[Source data]

══════

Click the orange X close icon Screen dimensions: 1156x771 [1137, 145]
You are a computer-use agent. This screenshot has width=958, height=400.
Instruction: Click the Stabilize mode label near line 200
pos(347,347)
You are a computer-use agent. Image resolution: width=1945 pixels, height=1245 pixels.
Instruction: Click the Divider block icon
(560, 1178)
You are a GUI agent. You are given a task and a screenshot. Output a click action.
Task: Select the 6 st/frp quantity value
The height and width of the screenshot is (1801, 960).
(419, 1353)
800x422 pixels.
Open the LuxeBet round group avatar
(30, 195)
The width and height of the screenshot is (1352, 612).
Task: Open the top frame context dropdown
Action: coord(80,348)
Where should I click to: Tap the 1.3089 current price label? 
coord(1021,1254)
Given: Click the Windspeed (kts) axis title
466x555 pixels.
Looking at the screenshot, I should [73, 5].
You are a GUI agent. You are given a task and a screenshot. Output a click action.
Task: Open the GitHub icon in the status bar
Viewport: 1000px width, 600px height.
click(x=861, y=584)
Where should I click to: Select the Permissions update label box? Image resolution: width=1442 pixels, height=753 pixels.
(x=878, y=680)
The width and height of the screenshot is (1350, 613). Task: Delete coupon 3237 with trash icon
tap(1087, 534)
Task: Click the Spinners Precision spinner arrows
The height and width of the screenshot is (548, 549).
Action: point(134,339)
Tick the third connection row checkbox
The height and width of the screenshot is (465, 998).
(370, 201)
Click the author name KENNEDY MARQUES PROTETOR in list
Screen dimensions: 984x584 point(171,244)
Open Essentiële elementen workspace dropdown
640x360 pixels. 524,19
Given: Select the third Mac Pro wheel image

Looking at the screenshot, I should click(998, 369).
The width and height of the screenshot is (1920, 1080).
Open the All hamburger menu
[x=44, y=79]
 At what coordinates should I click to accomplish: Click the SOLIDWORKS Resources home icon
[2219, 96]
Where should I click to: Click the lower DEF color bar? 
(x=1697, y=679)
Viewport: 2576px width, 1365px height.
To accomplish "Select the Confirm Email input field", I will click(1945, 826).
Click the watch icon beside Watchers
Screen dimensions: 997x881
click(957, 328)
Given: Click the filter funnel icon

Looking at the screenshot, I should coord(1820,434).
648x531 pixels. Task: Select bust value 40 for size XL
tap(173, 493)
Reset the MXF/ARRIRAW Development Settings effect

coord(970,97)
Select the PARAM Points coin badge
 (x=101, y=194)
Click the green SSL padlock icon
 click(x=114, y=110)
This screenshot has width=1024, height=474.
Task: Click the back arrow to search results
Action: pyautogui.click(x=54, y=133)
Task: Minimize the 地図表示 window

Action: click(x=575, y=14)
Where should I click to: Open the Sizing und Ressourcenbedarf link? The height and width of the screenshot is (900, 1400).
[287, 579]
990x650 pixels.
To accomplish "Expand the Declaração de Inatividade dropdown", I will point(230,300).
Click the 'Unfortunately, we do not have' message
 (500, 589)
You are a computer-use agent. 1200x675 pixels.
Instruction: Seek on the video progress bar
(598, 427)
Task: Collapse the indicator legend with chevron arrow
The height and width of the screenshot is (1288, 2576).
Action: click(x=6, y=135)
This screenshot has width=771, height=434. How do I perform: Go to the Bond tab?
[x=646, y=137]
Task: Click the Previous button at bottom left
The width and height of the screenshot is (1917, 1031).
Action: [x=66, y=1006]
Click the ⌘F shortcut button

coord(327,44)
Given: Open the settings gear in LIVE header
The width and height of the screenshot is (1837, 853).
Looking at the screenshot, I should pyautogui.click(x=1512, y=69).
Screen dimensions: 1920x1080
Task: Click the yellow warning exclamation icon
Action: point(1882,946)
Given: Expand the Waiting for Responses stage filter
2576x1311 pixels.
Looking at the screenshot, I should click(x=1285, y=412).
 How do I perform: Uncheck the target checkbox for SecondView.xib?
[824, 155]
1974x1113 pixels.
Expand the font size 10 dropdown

══════

▶ **PROMPT**: Print these lines of the items exactly as they appear, starting at the line that contains "Open Essentiële elementen workspace dropdown" and ending at the line that contains "coord(970,97)".

▶ **OUTPUT FOR THIS EXERCISE**:
Open Essentiële elementen workspace dropdown
640x360 pixels. 524,19
Given: Select the third Mac Pro wheel image

Looking at the screenshot, I should click(998, 369).
The width and height of the screenshot is (1920, 1080).
Open the All hamburger menu
[x=44, y=79]
 At what coordinates should I click to accomplish: Click the SOLIDWORKS Resources home icon
[2219, 96]
Where should I click to: Click the lower DEF color bar? 
(x=1697, y=679)
Viewport: 2576px width, 1365px height.
To accomplish "Select the Confirm Email input field", I will click(1945, 826).
Click the watch icon beside Watchers
Screen dimensions: 997x881
click(957, 328)
Given: Click the filter funnel icon

Looking at the screenshot, I should coord(1820,434).
648x531 pixels. Task: Select bust value 40 for size XL
tap(173, 493)
Reset the MXF/ARRIRAW Development Settings effect

coord(970,97)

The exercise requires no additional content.